▶ Zu erledigende Aufgaben
1 – Gib aus dem Text über die Abo-Ökonomie die Passage wortgetreu wieder, beginnend bei "Subscribed Institute/Zuora" und endend bei "der sogenannten Abo-Ökonomie.".
2 – Beantworte anhand des Textes über die Abo-Ökonomie die folgenden Fragen:
(a) Wie viele Kunden in wie vielen Ländern hat Zuora?
(b) Um wie viel Prozent wuchsen die im SEI zusammengefassten Unternehmen in den vergangenen neun Jahren?
(c) Wie viele Abos hatte eine Person im Jahr 2020 im Schnitt?
3 – Erkläre anhand des Textes über die Abo-Ökonomie, woran die Zahlen aus dem Subscription Economy Index zeigen, dass die Coronakrise dem Abo-Modell höchstens einen Schubs gegeben hat.

▶ Vorliegender Text
Was die vereinzelten und anekdotischen Berichte aus der Branche erahnen lassen, hat das Unternehmen Zuora nun in zwei Studien mit Zahlen belegt. Zuora verkauft Software, mit der Unternehmen Abo-Dienste starten, verwalten und analysieren können. Aus den anonymisierten Daten seiner 950 Kunden in 30 Ländern erstellte man einerseits den Subscription Economy Index (SEI), der das Wachstum von Abo-basierten Geschäftsmodellen im Vergleich zur restlichen Wirtschaft zeigen soll.

Außerdem hat man dieses Jahr die Studie "The end of ownership" verfasst, die auf einer Umfrage (Harris Poll) von 13.626 Befragten in zwölf unterschiedlichen Märkten basiert und herauszufinden versucht, welche Abo-Dienstleistungen Konsumenten künftig haben wollen. Die veröffentlichten Zahlen aus dem Subscription Economy Index machen klar, dass die Coronakrise dem Abo-Modell höchstens einen Schubs gegeben hat. Unternehmen, die Abo-Dienstleistungen anbieten und im SEI zusammengefasst wurden, wuchsen in den vergangenen neun Jahren nämlich um 437 Prozent. Zum Vergleich: Der US-Handel wuchs im selben Zeitraum um nur 130 Prozent.
Subscribed Institute/Zuora
Für Tien Tzuo, CEO von Zuora, ist das dennoch nur der Anfang, wie er auf der Konferenz Startup Grind diesen Monat sagte: "Es findet eine Revolution statt."

Die Revolution dürfte breiter und vielseitiger sein, als das einige verkaufte digitale Zeitungs-Abos erahnen lassen. Schon heute, nur rund zwei Jahrzehnte nach ihrer Einführung, werden kaum noch DVDs gekauft oder Musik von Apples iTunes als Besitz downgeloaded. "Das wirkt mittlerweile altmodisch", sagt Tzuo: "Das wird sich auf alle unsere Lebensbereiche ausbreiten." Tzuo propagiert – wohl nicht ganz uneigennützig – das Ende der Besitzgesellschaft und die Ankunft der sogenannten Abo-Ökonomie.

Steigende Abonnentenzahlen

Die Zahlen scheinen ihm Recht zu geben. 78 Prozent aller Befragten nehmen inzwischen digitale Abo-Dienstleistungen in Anspruch, vor drei Jahren waren es noch 71 Prozent. Am stärksten ausgeprägt ist die Vorliebe von Abos bei Chinesen (89 Prozent) und Spaniern (84 Prozent), die sogar die Amerikaner (82 Prozent) überflügeln. Auch die Anzahl an Abos pro Person steigt kontinuierlich an: Hatte eine Person vor drei Jahren im Schnitt noch 2,7 Abos, so waren es 2020 bereits drei. Auch hier liegt China mit im Schnitt vier Abos pro Person unangefochten in Führung.

▶ Auflistung
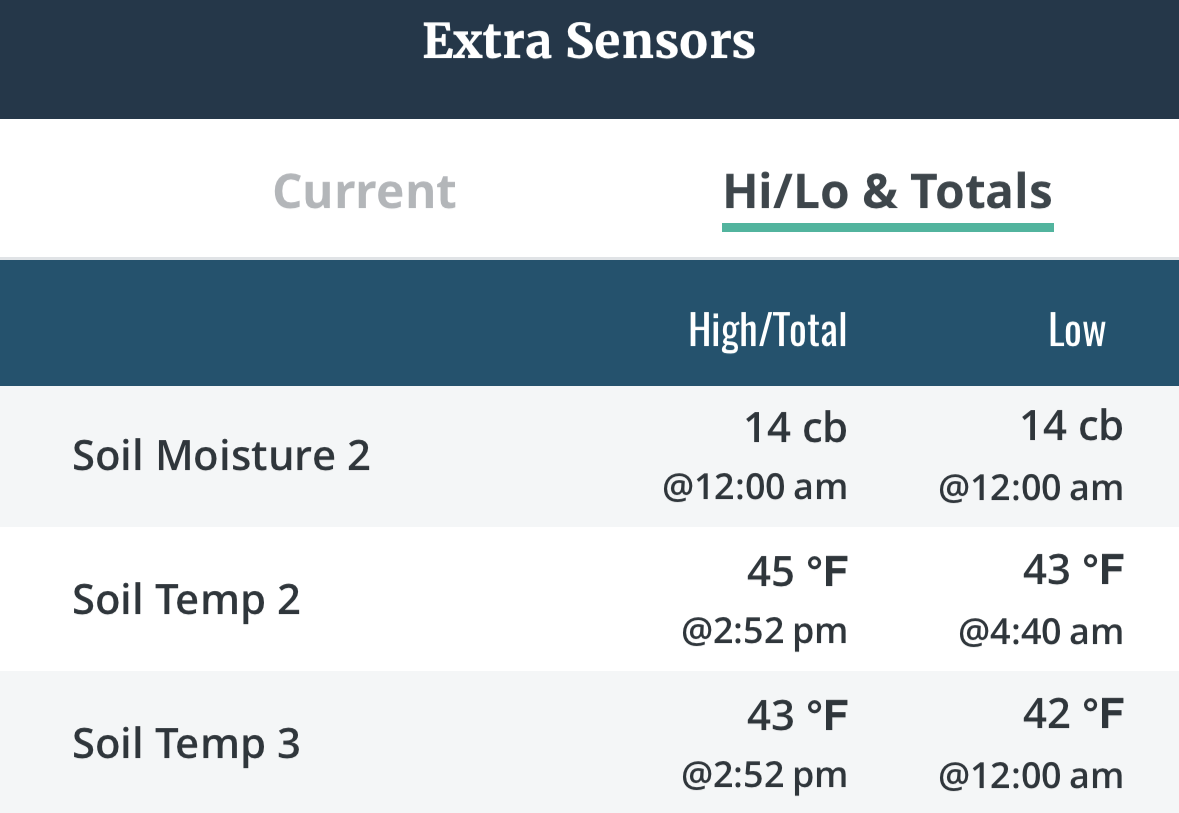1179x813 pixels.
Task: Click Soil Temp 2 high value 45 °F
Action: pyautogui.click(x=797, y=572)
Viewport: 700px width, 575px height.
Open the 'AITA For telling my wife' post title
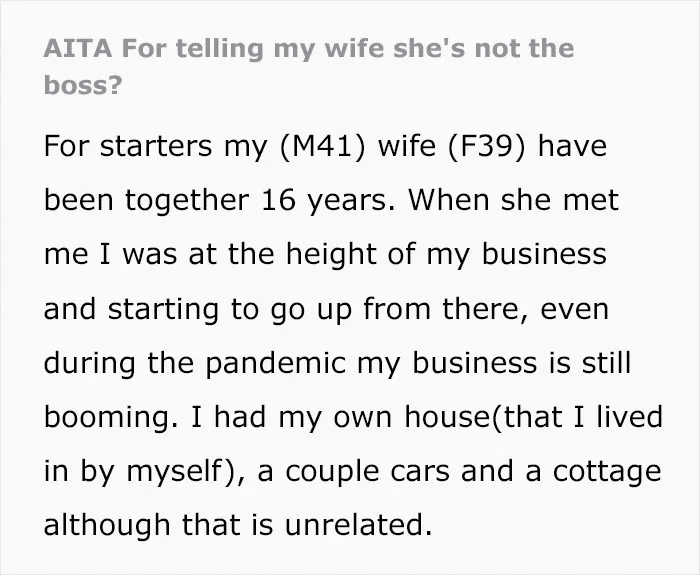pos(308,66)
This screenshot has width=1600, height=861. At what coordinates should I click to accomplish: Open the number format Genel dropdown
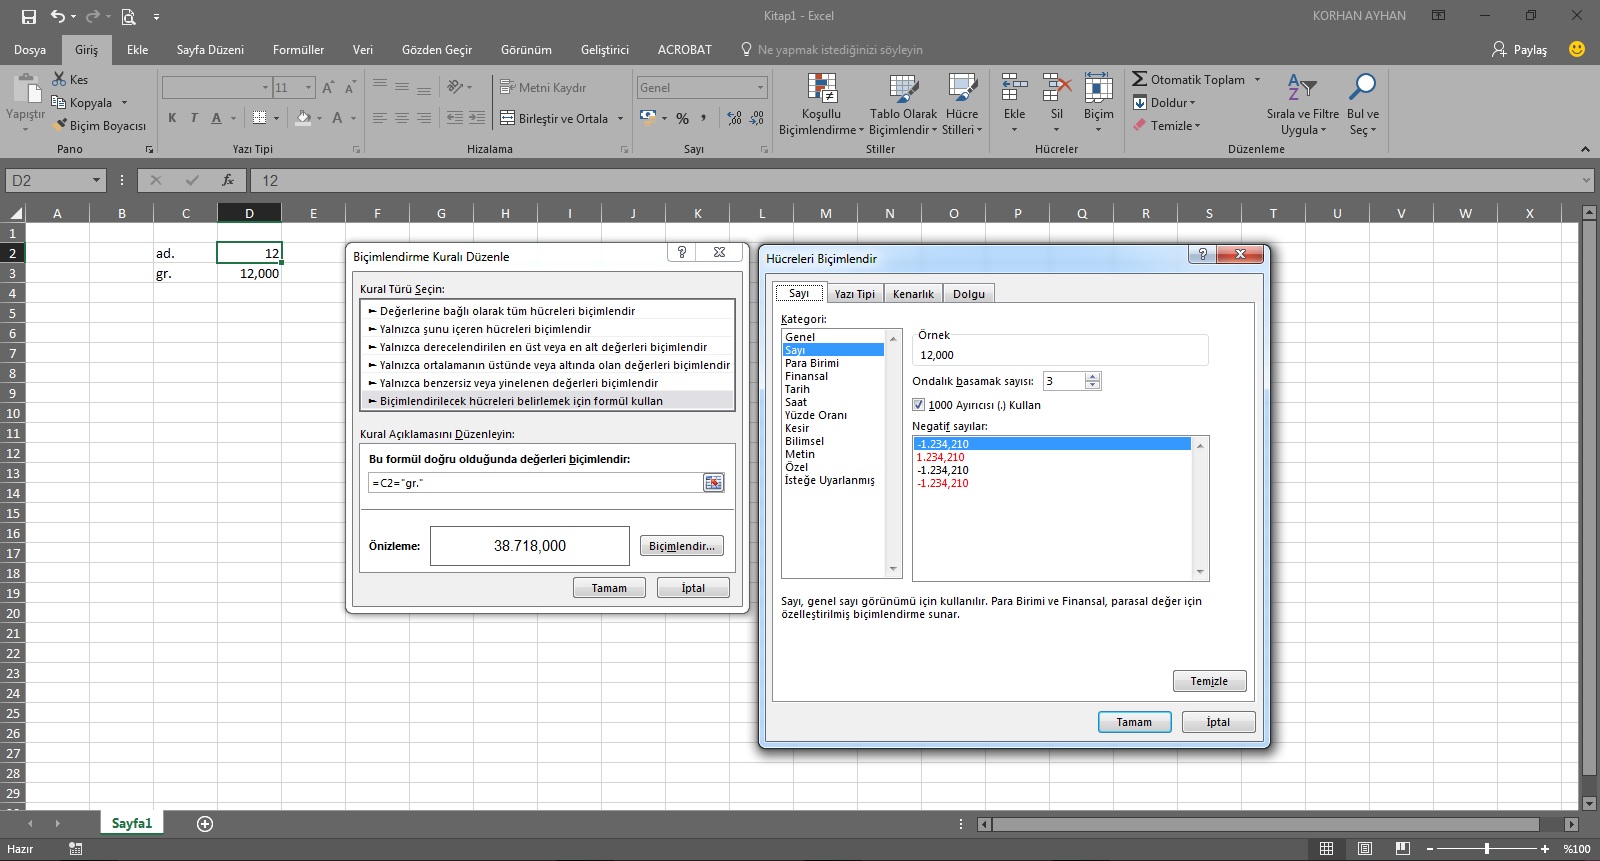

▶ Antworten
1 –
Subscribed Institute/Zuora
Für Tien Tzuo, CEO von Zuora, ist das dennoch nur der Anfang, wie er auf der Konferenz Startup Grind diesen Monat sagte: "Es findet eine Revolution statt."

Die Revolution dürfte breiter und vielseitiger sein, als das einige verkaufte digitale Zeitungs-Abos erahnen lassen. Schon heute, nur rund zwei Jahrzehnte nach ihrer Einführung, werden kaum noch DVDs gekauft oder Musik von Apples iTunes als Besitz downgeloaded. "Das wirkt mittlerweile altmodisch", sagt Tzuo: "Das wird sich auf alle unsere Lebensbereiche ausbreiten." Tzuo propagiert – wohl nicht ganz uneigennützig – das Ende der Besitzgesellschaft und die Ankunft der sogenannten Abo-Ökonomie.

2 –
(a) 950 Kunden in 30 Ländern
(b) Um 437 Prozent
(c) Drei

3 – Die im SEI zusammengefassten Unternehmen, die Abo-Dienstleistungen anbieten, wuchsen in den vergangenen neun Jahren um 437 Prozent. Der US-Handel wuchs im selben Zeitraum dagegen nur um 130 Prozent.